Policies on chemical stewardship often begin as checkboxes for compliance, but feedback from industrial end-users taught us practical adjustments yield immediate results. For pyridine-2-yl-acetic acid methylester, routine catalyst removal, solvent distillation recovery, and aqueous waste treatment align not just with regulations, but with common sense. Each team member, from the plant floor to the shipping dock, receives training that stems from actual process hiccups we encountered, not just classroom theory.
Because finished pharmaceutical and agrochemical compounds often face tight regulatory oversight downstream, we adopted batch-specific traceability for all major raw materials feeding into methylester production. This level of transparency arms our customers with back-up documentation they may need for audits or certifications. Transparent records cut paperwork for everyone and reduce disruption when a regulatory agency comes knocking on their door.
Process waste minimization and energy efficiency, hot-button topics for every chemical manufacturer, receive practical attention. By reviewing reactor cycle times, adjusting solvent selection, and tweaking temperature profiles based on yield loss analysis, we deliver cost savings to both ourselves and downstream users. These changes aren’t headlines, but they make real-world impact visible by the end of each production year.

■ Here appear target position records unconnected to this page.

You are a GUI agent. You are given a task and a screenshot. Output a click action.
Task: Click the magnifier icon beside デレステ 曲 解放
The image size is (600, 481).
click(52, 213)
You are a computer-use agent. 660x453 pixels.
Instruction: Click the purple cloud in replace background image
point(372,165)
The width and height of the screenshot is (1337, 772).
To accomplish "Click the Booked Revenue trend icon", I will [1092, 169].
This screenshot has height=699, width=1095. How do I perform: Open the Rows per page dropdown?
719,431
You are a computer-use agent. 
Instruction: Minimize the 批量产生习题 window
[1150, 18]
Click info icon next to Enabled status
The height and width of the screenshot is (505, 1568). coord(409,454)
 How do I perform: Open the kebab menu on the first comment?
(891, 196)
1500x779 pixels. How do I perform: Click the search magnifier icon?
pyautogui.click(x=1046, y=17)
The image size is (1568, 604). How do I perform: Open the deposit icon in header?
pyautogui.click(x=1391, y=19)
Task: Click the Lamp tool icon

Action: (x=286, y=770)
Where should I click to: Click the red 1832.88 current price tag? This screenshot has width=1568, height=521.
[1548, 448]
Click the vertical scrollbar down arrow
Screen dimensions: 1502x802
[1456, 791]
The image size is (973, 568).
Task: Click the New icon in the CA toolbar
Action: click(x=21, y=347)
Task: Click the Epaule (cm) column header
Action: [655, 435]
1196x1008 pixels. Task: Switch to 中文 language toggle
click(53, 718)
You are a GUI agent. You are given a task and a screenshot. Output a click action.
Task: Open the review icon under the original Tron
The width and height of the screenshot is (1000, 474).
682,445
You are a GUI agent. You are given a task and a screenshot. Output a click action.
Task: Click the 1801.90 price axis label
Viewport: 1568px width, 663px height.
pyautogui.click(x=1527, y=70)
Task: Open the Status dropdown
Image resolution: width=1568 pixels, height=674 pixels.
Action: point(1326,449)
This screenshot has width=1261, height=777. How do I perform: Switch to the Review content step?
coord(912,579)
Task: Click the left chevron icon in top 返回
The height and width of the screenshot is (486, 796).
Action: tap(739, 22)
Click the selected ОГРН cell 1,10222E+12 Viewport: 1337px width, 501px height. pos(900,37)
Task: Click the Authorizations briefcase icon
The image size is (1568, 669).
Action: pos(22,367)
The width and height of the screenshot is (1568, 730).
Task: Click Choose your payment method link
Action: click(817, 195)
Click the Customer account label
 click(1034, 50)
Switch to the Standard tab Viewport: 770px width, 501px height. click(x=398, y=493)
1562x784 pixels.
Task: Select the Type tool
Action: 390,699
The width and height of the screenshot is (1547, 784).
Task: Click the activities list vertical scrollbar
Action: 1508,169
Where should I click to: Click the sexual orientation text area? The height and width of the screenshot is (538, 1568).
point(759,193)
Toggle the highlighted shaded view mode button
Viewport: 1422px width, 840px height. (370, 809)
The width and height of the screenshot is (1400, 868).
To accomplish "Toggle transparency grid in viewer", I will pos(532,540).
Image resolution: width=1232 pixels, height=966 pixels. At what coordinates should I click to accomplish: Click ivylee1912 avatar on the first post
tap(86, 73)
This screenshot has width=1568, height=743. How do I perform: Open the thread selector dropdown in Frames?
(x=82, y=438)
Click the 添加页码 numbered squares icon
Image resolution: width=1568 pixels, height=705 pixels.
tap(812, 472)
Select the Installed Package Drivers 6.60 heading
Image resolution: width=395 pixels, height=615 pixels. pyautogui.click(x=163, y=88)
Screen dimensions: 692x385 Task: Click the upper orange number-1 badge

Each day at our facility, we see how pyridine-2-yl-acetic acid methylester works less as a static product and more as a catalyst for innovation across labs and manufacturing lines worldwide. Lessons from unexpected process upsets, customer inquiries, and joint development initiatives drive us to keep refining production and quality strategies. Delivering a compound with rigorously documented identity, high stability, and minimal extraneous contaminants shapes the smooth progress of research teams whose projects touch countless lives.
Our door always stays open for user feedback, process inquiries, and collaboration proposals. Through practical improvements and a steady exchange with front-line researchers, we continue to refine every batch—ensuring pyridine-2-yl-acetic acid methylester meets not just technical requirements, but the real demands of today’s scientific enterprise.